┌─ Belge bölümü

*

  • nostalji'ye reddiye diye bir yazıyla başlayan kitap. eski istanbul'u anlatmak yerine şimdikinin tadını çıkarmayı yeğliyor.
  • kitap nostaljiye reddiye başlıklı bir yazıyla başlıyor ki bu yazı, eserin fikrinin özünü de ihtiva ediyor. yazının sonundaki beyit gerçekçi-kanaatkâr bir mefkûreyi işaretliyor aynı zamanda:
    "eğer ele geçmezse sevdiğimiz,
    çare ne? eldekini sevmeliyiz!"

    haluk hoca* istanbul ve boğaziçi sahasındaki aşmışlığını ismiyle müsemma kitabıyla ortaya koyuyor: ne bir hâtıra derlemesiyle hayale daldırıyor okuru, ne de gezi rehberiile yetiniyor; istanbul'u, medeniyetimizin sembolü, tecessüm etmiş hâli ve şehir pratiğimizin yegâne numûnesi istanbul'u diriltmenin, yaşatmanın onu bizatihi yaşamakla mümkün olacağını bilmenin gereğini yerine getirerek, fikren (zannımca) en makul ve gerçekçi yaklaşımı; fakat istanbul'un sunduğu ve istanbullunun sahibolduğu hayat şartları bakımından pek az kimsenin hayata geçirebileceği bir projeyi sunuyor okurun, nam-ı diğer "şehir sakini"nin huzuruna ve vicdanına.

└─
┌─ Çıkarılan bilgiler

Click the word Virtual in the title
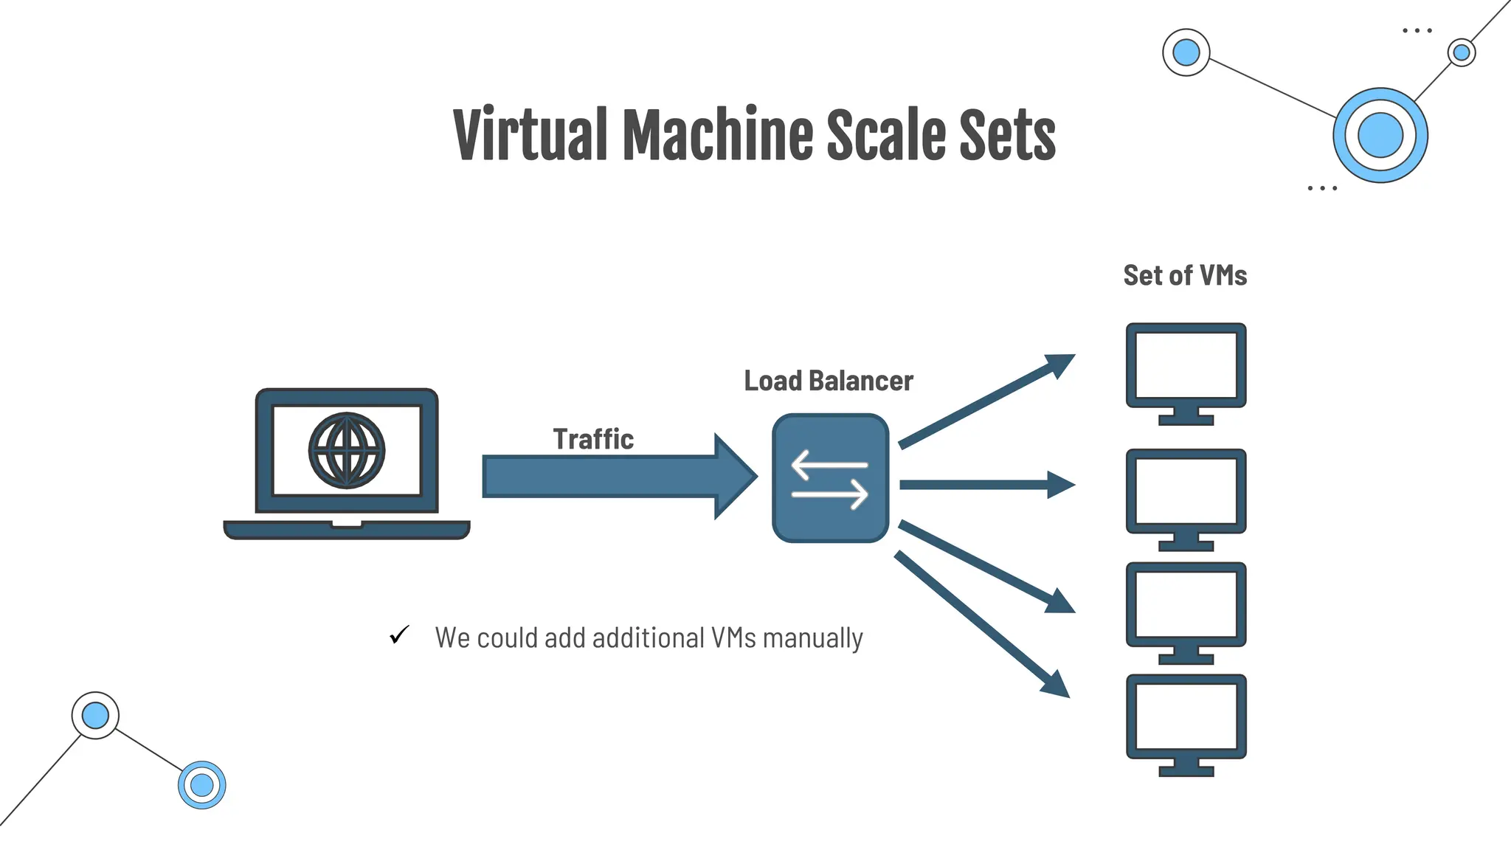coord(530,134)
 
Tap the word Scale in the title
coord(884,134)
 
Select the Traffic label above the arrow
coord(593,439)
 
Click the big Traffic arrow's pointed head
coord(734,477)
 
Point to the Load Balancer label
coord(828,381)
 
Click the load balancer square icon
coord(830,478)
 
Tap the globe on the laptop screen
coord(346,450)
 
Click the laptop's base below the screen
coord(346,530)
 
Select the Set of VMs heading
coord(1185,275)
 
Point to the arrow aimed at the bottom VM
coord(981,624)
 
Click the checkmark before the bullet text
coord(399,635)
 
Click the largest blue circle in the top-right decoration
coord(1380,136)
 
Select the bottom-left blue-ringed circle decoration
coord(202,785)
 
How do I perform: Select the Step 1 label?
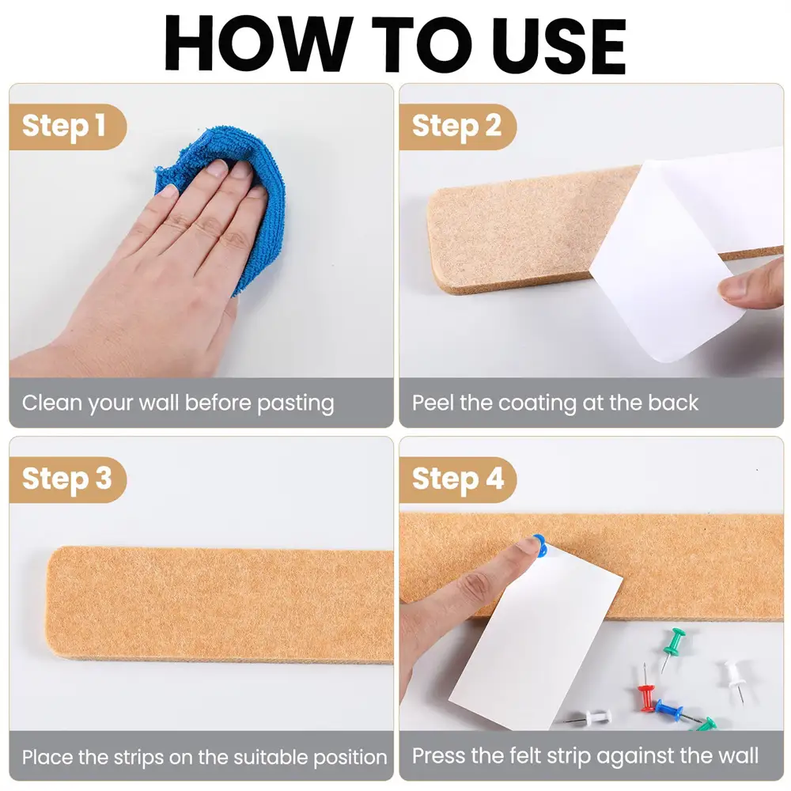click(63, 126)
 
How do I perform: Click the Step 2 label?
click(456, 126)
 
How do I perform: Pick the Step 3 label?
click(66, 479)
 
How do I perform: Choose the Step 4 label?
click(458, 479)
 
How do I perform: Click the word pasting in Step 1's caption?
click(296, 404)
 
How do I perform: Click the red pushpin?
click(645, 690)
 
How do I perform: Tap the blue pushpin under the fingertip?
click(539, 546)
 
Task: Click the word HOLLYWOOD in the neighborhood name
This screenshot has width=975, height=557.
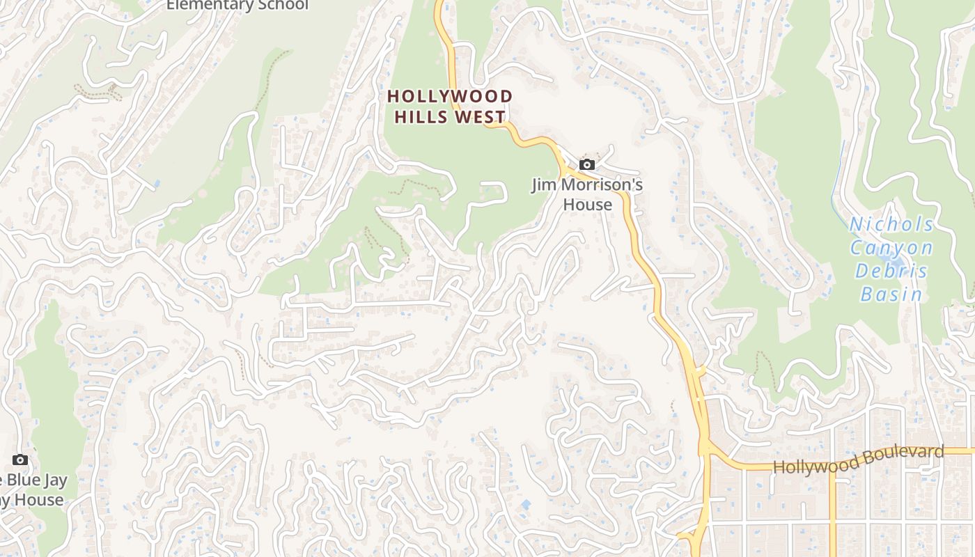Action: [x=450, y=96]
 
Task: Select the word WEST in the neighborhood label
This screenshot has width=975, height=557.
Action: [x=481, y=116]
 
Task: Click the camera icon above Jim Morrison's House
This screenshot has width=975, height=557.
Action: [x=587, y=165]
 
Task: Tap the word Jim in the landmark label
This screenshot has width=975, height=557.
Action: [x=543, y=185]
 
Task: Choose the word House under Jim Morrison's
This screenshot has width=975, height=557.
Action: [x=587, y=205]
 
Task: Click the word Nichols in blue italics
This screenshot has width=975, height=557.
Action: [x=891, y=225]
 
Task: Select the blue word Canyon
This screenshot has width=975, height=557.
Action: [x=891, y=248]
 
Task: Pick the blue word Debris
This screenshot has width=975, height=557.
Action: [x=891, y=271]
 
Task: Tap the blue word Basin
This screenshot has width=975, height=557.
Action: [x=891, y=294]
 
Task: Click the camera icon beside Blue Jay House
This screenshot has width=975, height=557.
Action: [x=20, y=460]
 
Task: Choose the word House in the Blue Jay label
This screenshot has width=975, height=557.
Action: [x=39, y=500]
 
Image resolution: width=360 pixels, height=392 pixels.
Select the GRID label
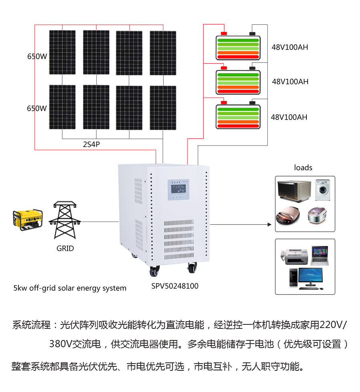click(x=65, y=248)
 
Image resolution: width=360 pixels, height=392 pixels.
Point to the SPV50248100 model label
click(x=175, y=286)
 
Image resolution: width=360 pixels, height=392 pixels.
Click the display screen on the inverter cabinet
click(x=179, y=187)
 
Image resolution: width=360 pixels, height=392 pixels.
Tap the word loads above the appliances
click(x=303, y=168)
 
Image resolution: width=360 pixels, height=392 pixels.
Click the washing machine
click(x=323, y=190)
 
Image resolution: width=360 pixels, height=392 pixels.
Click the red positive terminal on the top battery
click(x=224, y=33)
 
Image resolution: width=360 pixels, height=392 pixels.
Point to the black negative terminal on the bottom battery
click(x=252, y=103)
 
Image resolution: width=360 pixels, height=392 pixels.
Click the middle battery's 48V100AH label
click(x=290, y=82)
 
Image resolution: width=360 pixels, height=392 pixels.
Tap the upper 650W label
click(x=37, y=56)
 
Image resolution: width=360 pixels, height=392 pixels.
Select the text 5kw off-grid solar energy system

└─

-- Görev --
Yukarıdaki İstanbul kitabı hakkındaki yazıyı baştan sona, tek harfini değiştirmeden yazdırır mısın?

-- Alıştırma yanıtı --
*

  • nostalji'ye reddiye diye bir yazıyla başlayan kitap. eski istanbul'u anlatmak yerine şimdikinin tadını çıkarmayı yeğliyor.
  • kitap nostaljiye reddiye başlıklı bir yazıyla başlıyor ki bu yazı, eserin fikrinin özünü de ihtiva ediyor. yazının sonundaki beyit gerçekçi-kanaatkâr bir mefkûreyi işaretliyor aynı zamanda:
    "eğer ele geçmezse sevdiğimiz,
    çare ne? eldekini sevmeliyiz!"

    haluk hoca* istanbul ve boğaziçi sahasındaki aşmışlığını ismiyle müsemma kitabıyla ortaya koyuyor: ne bir hâtıra derlemesiyle hayale daldırıyor okuru, ne de gezi rehberiile yetiniyor; istanbul'u, medeniyetimizin sembolü, tecessüm etmiş hâli ve şehir pratiğimizin yegâne numûnesi istanbul'u diriltmenin, yaşatmanın onu bizatihi yaşamakla mümkün olacağını bilmenin gereğini yerine getirerek, fikren (zannımca) en makul ve gerçekçi yaklaşımı; fakat istanbul'un sunduğu ve istanbullunun sahibolduğu hayat şartları bakımından pek az kimsenin hayata geçirebileceği bir projeyi sunuyor okurun, nam-ı diğer "şehir sakini"nin huzuruna ve vicdanına.